Some of the most desirable variables of a model almost always are part and parcel of the racing heritage — for example, competition models are almost always alloy bodied — while others are not what you would expect.
Everybody lusts after the glory of six downdraft Webers sitting atop the engine and expects to see them, but competition 275s all used three carburetors. The story behind this has to do with some hapless clerk at Ferrari who forgot to include a six-carb option when they filled out the required FIA Homologation papers for racing certification, thus dooming all true competition 275 GTBs to using the three-carb setup. It’s all part of the legend, and racing heritage trumps sexiness — the six-carb setup on the 275 was for street posers.
Pixie dust and big bucks
It’s time to talk about pixie dust. Originality and correctness — the idea that all or as many as possible of the important components of a car should be the exact ones that were on it when it left the factory and/or achieved its greatness — is important to all collectors, but with Ferrari it reaches the level of obsession.
This is partially because Ferrari was so conservative in its design and careful in manufacture that parts seldom broke seriously, and racing cars normally survived their careers with original parts (as opposed to, for example, a Corvette, where making it past the second race on the original engine meant you weren’t trying).
The Ferrari factory has formalized this obsession with originality into what is formally called “Classiche Certification” and is frequently referred to as “pixie dust” because the formal factory blessing bestows an almost magical aura to any Ferrari that receives it. Any stories that may have existed regarding a car’s history are wiped away, leaving a certified and perfect car for the market to fight over.
In the beginning, certification was an extremely demanding process — every serious Ferrari collector has tales to tell about having a superb car rebuffed on a technicality — but lately Ferrari has become more adaptable.

• _DATA EXCERPTS_:
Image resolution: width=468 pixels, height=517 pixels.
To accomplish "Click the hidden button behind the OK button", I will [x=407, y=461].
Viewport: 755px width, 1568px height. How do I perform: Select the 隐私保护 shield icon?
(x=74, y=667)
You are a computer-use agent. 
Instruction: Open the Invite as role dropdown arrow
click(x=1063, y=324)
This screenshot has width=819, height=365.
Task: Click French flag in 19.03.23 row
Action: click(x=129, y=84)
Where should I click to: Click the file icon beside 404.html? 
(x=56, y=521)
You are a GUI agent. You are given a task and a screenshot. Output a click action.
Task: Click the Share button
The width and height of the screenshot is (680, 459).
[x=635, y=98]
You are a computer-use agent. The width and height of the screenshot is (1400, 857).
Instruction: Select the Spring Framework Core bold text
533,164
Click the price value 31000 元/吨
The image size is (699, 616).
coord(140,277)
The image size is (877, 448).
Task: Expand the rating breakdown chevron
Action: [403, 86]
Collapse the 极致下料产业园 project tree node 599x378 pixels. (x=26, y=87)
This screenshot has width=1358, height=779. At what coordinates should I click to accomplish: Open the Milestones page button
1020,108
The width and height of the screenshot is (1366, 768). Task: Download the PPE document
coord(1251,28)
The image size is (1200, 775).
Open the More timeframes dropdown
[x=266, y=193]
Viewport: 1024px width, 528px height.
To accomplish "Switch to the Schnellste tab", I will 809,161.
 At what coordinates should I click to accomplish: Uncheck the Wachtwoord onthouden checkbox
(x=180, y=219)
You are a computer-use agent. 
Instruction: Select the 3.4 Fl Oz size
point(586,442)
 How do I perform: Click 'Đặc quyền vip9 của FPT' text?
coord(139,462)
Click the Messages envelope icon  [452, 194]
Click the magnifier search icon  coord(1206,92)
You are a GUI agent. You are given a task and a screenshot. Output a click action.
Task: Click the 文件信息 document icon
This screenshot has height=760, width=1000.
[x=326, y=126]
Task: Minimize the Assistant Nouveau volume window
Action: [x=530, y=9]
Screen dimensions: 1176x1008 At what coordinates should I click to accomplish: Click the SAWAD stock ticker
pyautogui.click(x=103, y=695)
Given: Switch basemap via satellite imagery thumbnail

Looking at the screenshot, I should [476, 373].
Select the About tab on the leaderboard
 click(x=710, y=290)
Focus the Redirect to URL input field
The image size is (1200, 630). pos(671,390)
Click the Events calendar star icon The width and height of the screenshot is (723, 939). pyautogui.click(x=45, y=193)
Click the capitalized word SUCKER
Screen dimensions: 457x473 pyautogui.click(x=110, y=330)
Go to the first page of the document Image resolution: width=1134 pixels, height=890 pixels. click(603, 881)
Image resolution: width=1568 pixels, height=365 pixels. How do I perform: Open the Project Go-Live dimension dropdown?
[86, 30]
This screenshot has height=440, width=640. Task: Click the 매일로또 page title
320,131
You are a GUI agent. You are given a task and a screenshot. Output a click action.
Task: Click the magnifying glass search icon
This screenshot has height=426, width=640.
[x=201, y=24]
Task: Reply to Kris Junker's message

• _WHAT YOU ARE ASKED TO DO_:
Copy the passage about Ferrari racing heritage and originality word for word, in full.

• _FINISHED EXERCISE_:
Some of the most desirable variables of a model almost always are part and parcel of the racing heritage — for example, competition models are almost always alloy bodied — while others are not what you would expect.
Everybody lusts after the glory of six downdraft Webers sitting atop the engine and expects to see them, but competition 275s all used three carburetors. The story behind this has to do with some hapless clerk at Ferrari who forgot to include a six-carb option when they filled out the required FIA Homologation papers for racing certification, thus dooming all true competition 275 GTBs to using the three-carb setup. It’s all part of the legend, and racing heritage trumps sexiness — the six-carb setup on the 275 was for street posers.
Pixie dust and big bucks
It’s time to talk about pixie dust. Originality and correctness — the idea that all or as many as possible of the important components of a car should be the exact ones that were on it when it left the factory and/or achieved its greatness — is important to all collectors, but with Ferrari it reaches the level of obsession.
This is partially because Ferrari was so conservative in its design and careful in manufacture that parts seldom broke seriously, and racing cars normally survived their careers with original parts (as opposed to, for example, a Corvette, where making it past the second race on the original engine meant you weren’t trying).
The Ferrari factory has formalized this obsession with originality into what is formally called “Classiche Certification” and is frequently referred to as “pixie dust” because the formal factory blessing bestows an almost magical aura to any Ferrari that receives it. Any stories that may have existed regarding a car’s history are wiped away, leaving a certified and perfect car for the market to fight over.
In the beginning, certification was an extremely demanding process — every serious Ferrari collector has tales to tell about having a superb car rebuffed on a technicality — but lately Ferrari has become more adaptable.